I began to recognize that many Americans were indignant about the obviously-parochial, arguably-idiotic pet projects landed by other members of Congress, but saw similar projects scored by their own Congressperson as legitimate federal expenditures, not to mention just desserts. The report provoked rationalizing en masse. I never saw a member of Congress pay any political price for pigging out.
Back then, a few members of Congress bristled at being called out as porkers. But as years went by, I sensed that some members actually relished the Pig Book’s release, understanding that they and their constituents could take a certain pride in their pork barrel tally, since it served as one tangible measure of political clout. The sanguine editorial reactions, along with the willingness of constituents to justify their own representative’s raid on the Treasury, removed whatever stigma once attached to pork-barrel plundering. And it became a perverse point of pride. Until this changes, little else will.
Here’s my thumbnail reaction to the “reforms” being debated by Congress.
One provision in the House bill “requires any bill containing earmarks be accompanied by a list identifying each one and the member or members who requested it,” according to the AP. I just explained why that’s ineffectual. Creating such a list merely reduces the work load for Congressional press secretaries, who are spared the need to crank out the customary press releases bragging about how their bosses “brought home” this or that federal spending project.

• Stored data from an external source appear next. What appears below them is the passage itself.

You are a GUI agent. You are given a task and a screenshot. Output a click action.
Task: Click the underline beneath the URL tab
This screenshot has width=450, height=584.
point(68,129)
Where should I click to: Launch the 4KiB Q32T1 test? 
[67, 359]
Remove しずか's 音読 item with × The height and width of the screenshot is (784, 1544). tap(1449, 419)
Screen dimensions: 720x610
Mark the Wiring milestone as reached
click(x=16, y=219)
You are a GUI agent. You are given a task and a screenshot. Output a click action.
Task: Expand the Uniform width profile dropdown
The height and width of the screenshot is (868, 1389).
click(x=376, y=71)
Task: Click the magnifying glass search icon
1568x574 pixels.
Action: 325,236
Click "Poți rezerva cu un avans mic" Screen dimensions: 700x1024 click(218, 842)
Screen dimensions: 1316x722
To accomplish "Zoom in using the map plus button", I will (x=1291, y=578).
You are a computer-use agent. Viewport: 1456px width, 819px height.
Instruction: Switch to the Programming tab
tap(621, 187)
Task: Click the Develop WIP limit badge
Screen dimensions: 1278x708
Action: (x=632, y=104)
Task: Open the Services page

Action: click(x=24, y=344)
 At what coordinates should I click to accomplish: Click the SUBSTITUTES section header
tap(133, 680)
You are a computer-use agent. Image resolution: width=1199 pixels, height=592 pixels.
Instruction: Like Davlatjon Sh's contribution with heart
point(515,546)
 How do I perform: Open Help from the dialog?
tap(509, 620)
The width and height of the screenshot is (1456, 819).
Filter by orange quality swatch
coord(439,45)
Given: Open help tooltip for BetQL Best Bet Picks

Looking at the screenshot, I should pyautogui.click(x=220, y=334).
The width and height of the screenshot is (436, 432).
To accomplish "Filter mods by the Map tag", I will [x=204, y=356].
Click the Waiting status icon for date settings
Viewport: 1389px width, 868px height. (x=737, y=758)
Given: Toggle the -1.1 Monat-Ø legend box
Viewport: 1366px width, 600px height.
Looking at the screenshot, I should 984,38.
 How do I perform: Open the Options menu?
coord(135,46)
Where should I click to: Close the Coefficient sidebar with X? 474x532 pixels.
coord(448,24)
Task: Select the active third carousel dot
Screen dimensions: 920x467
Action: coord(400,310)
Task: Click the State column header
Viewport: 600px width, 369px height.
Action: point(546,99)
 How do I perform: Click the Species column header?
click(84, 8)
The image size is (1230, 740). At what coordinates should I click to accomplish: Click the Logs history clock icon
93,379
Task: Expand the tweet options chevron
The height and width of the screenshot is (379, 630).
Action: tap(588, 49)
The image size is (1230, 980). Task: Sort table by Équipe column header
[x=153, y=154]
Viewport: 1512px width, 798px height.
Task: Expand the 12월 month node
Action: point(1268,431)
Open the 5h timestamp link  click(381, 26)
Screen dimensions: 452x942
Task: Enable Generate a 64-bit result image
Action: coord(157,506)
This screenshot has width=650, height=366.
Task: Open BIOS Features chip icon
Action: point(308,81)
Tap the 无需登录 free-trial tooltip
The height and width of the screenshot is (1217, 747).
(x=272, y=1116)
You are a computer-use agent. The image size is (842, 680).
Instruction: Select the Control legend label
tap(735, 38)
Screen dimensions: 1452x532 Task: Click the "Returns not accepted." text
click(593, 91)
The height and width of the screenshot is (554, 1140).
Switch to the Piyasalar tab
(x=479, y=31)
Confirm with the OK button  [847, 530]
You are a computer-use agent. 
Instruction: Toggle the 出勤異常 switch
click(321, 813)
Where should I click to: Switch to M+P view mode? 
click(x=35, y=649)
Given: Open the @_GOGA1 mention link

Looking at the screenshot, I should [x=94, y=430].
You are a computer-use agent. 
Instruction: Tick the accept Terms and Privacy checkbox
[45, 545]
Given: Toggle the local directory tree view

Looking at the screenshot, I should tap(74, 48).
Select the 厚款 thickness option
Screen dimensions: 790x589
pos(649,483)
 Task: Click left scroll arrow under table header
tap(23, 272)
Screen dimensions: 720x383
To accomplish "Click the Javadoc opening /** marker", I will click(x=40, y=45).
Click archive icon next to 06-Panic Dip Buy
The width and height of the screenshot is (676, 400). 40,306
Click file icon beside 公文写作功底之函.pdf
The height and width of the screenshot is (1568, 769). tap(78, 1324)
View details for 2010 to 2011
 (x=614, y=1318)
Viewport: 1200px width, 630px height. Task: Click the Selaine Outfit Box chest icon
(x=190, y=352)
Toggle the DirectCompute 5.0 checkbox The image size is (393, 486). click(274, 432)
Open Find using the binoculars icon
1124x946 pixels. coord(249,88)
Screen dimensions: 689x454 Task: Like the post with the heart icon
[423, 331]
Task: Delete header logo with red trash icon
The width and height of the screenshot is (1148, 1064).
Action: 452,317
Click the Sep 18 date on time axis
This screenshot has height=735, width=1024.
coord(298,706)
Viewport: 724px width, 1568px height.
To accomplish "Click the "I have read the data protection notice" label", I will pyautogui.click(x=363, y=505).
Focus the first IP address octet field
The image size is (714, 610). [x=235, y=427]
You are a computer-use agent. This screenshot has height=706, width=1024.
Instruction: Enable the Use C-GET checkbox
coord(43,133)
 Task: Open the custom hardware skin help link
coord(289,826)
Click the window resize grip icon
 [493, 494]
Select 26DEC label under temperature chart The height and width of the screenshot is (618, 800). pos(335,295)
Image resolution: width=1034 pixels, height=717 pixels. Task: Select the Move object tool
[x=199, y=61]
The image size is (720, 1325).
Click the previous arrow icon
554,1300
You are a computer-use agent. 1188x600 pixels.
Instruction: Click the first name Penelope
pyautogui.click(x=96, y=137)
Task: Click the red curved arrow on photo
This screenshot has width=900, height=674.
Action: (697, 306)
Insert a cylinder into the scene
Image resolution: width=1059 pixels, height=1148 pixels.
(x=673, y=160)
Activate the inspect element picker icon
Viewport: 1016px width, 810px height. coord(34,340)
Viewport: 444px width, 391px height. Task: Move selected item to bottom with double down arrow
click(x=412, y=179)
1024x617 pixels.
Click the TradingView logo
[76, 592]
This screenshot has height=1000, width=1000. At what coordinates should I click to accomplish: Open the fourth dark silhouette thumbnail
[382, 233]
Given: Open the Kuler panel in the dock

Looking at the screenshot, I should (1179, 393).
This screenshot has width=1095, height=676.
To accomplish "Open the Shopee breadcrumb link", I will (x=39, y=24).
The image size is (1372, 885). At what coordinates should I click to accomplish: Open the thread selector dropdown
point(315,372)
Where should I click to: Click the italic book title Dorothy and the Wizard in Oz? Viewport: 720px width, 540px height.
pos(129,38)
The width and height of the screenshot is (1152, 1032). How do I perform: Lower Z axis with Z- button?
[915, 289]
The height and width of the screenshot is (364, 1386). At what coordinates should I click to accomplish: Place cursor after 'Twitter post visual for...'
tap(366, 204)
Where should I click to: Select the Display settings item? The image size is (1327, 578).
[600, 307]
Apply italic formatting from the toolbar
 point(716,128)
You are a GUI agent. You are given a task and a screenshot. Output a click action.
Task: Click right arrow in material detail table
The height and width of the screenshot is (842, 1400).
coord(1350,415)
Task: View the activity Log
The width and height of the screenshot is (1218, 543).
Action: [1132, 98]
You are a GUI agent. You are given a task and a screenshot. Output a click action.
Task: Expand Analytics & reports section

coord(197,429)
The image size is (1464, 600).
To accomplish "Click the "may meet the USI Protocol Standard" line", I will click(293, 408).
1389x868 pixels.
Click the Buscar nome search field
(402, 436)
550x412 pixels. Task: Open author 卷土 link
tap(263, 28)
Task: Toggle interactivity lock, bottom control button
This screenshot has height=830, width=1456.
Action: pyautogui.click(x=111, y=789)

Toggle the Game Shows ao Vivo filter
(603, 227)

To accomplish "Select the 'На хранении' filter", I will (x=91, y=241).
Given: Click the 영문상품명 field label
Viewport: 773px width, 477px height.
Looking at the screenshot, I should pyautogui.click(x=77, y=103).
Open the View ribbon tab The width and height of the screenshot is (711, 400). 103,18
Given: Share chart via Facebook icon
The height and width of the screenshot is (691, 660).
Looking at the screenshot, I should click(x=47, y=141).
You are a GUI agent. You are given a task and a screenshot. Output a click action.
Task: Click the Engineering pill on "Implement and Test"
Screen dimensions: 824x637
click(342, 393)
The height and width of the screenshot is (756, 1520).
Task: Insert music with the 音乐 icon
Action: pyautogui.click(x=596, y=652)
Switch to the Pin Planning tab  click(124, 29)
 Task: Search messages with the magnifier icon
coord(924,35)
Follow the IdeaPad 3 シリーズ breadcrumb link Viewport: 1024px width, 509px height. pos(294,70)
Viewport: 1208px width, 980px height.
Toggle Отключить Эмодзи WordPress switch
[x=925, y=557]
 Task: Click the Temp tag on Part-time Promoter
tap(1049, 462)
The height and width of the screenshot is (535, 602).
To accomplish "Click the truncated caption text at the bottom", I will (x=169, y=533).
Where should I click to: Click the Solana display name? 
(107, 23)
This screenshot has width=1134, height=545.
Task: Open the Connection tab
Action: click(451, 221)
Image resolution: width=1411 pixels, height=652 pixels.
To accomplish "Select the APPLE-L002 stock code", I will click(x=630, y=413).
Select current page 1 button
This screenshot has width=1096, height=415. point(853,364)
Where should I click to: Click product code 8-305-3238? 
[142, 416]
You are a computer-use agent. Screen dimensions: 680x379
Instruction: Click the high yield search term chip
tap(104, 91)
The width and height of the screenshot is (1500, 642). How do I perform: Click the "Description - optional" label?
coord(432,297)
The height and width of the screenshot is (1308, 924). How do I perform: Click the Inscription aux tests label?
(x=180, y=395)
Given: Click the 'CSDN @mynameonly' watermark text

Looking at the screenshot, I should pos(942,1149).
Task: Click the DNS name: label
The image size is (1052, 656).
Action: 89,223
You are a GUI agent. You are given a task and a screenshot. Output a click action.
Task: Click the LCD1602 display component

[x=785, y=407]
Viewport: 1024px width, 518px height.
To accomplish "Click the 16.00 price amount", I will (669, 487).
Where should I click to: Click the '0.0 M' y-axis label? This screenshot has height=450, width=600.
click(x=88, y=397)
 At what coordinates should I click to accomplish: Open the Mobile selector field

Another provision requires the member who requests an earmark “to provide a letter identifying the earmark and the entity to receive the funds, along with a certification that neither the requesting member nor their spouse would benefit financially,” report the AP. Disclosure of financial conflicts could be useful, only if serious, perhaps even criminal sanctions result from failing to disclose. Referring such matters to the ethics committee will not serve as a deterrent. The most corrupt members of Congress may seek some direct financial gain from earmarks, but most are content to reap the real but far less visible rewards, including the gratitude of voters and patronage ties such projects generate. That's critical to the incumbency protection racket. Lining their pockets is less important to most members than remaining a lifetime member of this prestigious club. There's plenty of opportunity for cashing-in after retirement.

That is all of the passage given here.